Исходный текст →
+-------+

1/48. Мир как беспредметность (Идеология архитектуры) *

Итак, современность движется на высоком гребне предельной своей высоты. Сущность человеческая на шпиле, на котором стоит толь ко одна нога его, остальное тело балансирует среди двух тяготений: одно тяготение – прошлое, и оно представляет собой тот шпиль, на который опирается одна его нога; другое тяготение – будущее, в котором он хочет поставить свою вторую ногу, чтобы перенести свой мозг дальше, как бы хочет вырвать себя из прошлого груза в просторное будущее. Будущее – беспредметное; прошлое – предметное, оно видно; другое – не видно. Одно – заполненное следами его борьбы в форме культуры, культуры недомыслов; другое – незаполненное, но заполняемое его образами и представлениями.

Вперед идут внеопытные образы и представления новых отображений опытов прошлого, как бы делаясь канвой или первыми туманными очертаниями будущих опытов. Новые формы действительности должны принять физическое окаменение для того, чтобы его <, человека,> свободная ступня могла опереться и твердо стать. Он надеется на веру в свою идею, которая из представления станет физическим телом оформления. Имеет надежду на то, что образы и представления окаменеют и в совершенстве обратятся в один твердый монолит. В этой надежде все будущее – будущее чистое и непорочное, в нем уже он не допустит никаких погрешностей прошлого, все ошибки останутся погребенными, а на поверхности земли останется совершенный образ в своей реальной действительности в форме жизни, которая больше не будет причиной, творящей опыты, ибо станет действительным домыслом, что и оградит ее конечностью <сделает ее окончательной>; и как конечное, целое поглотит причины и цели сделает конечными; рука больше не двинется, крылья больше не поднимутся, поезда больше не пойдут, ибо «куда» и «откуда» станут конечными, временных разниц не будет.

Таким образом, в прошлом остаются одни исторические накопления предметов, оматериализировавшихся идей, вернее, остаются исторические недомыслы, неудачные опыты и попытки оматериализировать идею, а все недосовершенствованное в виде образов и представлений как неошибки переносятся в новую пустыню, на другую беспредметную плоскость, в которой еще раз человек попытается сделать представление не представлениями, но реальной действительностью. Это одно из предположений его, заключающееся в надежде вещью победить вещь или действительностью победить образ обращением его в нечто физическое, осязаемое – «вещь», «орудие».

+-------+

Блок данных →

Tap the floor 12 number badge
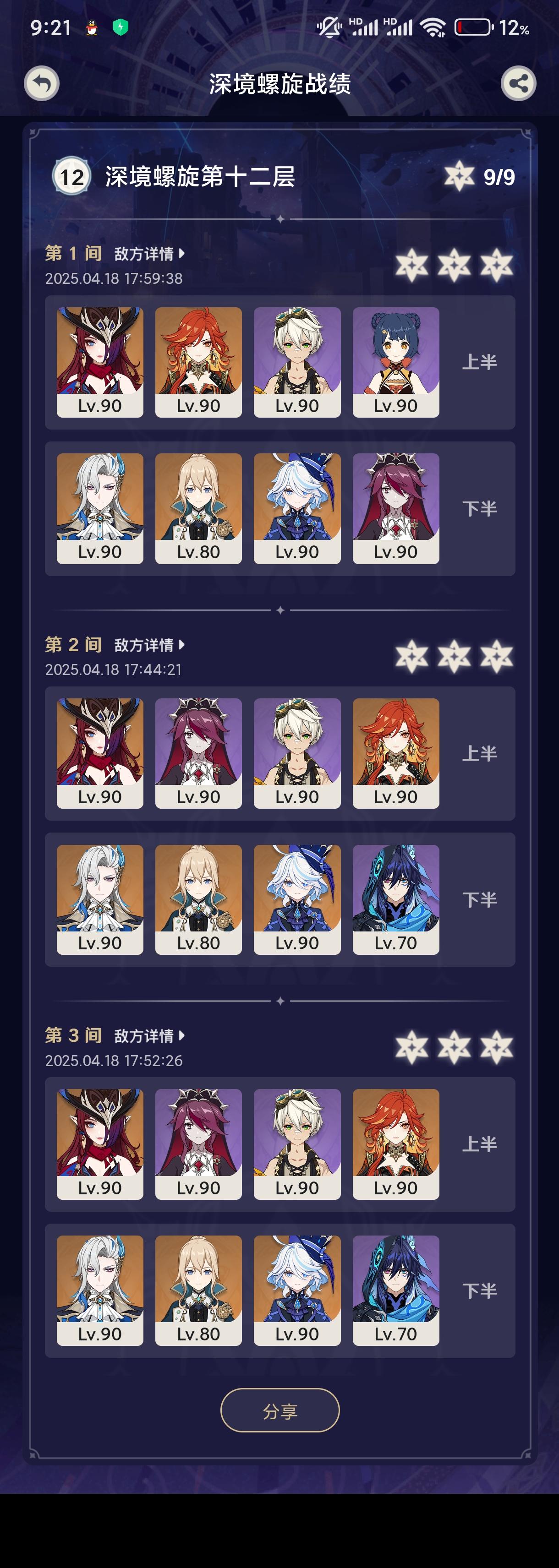 coord(72,176)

+-------+

Задания для выполнения →
1/ Как в тексте о беспредметности охарактеризованы будущее и прошлое?
2/ Перечислите все предметы, которые, согласно тексту о беспредметности, больше не сдвинутся с места, когда «куда» и «откуда» станут конечными.
3/ Продолжите текст о беспредметности, начав сразу после его последнего предложения.

Ответы по заданиям →
1/ Будущее названо беспредметным, а прошлое — предметным.

2/ Рука, крылья, поезда.

3/
Но существует и другое предположение, немного в другой форме выясняющееся, хотя и имеющее один и тот же смысл, а именно: пустое пространство является для человека тем местом, в котором он хочет найти убежище и спастись от вещей и орудий, и всех предметов, и всех образопредставлений, и идей, <спастись> оттого гнета, преграждающего путь для человека, <при>зывая его к труду, к борьбе.

В этом пустом пространстве ничего не видно, в нем нет того, что могло бы остановить глаз, т. е. преградить движение луча зрения в бесконечности, которая гибка и в одно и то же время конечна и бесконечна, и эта пустыня влечет его, и в ней он ищет покоя, – борьба противна ему.

В этом пустом пространстве он хочет стать вне видов, образов и представлений, вне борьбы и вне бытия, которое разбилось на куски как ледяное поле и мешает его движениям, всегда сбивая то в ту, то в другую сторону. Оно направляет его движение по разным кривым, ломая, избегая прямого пути. Там, в этом будущем, он ищет простора, но не труда, а легкого пути, ибо в этом просторном освобожденном будущем он найдет безпутное место. Исчезнут в нем и образы, и представления, и идеи, и ему некуда будет двигаться, ибо не будет пути, манящих далей, идей, покрытых синевою.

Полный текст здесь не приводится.